(Material shown Opens)

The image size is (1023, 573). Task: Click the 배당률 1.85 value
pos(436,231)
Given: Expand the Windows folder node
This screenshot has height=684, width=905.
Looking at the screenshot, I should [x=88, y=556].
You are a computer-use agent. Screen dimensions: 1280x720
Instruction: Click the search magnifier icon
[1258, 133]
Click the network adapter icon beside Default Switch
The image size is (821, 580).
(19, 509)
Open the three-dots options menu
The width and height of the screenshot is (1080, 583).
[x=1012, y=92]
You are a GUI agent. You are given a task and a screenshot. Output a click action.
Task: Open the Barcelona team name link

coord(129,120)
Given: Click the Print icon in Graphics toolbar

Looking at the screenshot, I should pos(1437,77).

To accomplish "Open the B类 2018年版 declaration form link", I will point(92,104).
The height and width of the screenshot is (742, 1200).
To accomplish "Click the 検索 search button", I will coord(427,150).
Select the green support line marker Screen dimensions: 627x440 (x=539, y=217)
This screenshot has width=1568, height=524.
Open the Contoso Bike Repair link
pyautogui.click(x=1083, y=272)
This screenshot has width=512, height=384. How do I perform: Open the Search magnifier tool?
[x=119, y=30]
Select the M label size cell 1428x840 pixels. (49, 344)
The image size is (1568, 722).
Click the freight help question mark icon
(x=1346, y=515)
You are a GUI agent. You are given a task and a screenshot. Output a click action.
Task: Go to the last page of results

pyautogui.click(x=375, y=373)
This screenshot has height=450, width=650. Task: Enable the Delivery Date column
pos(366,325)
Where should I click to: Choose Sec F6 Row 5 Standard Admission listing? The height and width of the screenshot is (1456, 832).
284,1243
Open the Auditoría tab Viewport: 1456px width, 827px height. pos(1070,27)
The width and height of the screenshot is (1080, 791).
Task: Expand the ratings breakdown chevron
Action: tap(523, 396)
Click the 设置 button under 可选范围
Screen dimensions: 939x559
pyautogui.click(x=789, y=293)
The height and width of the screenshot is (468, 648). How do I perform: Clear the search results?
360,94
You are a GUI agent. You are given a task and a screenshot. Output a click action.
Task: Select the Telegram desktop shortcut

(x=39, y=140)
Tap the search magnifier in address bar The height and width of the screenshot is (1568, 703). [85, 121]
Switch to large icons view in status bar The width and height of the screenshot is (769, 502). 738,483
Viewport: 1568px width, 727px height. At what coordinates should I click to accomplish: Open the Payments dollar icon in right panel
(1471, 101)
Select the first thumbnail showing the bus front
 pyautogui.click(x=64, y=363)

(Material shown Closes)

== Problem details ==
Copy verbatim, from the listing above, each line from the one containing "The height and width of the screenshot is (742, 1200)." down to the one containing "This screenshot has width=1568, height=524.", inclusive.

== Exercise result ==
The height and width of the screenshot is (742, 1200).
To accomplish "Click the 検索 search button", I will coord(427,150).
Select the green support line marker Screen dimensions: 627x440 (x=539, y=217)
This screenshot has width=1568, height=524.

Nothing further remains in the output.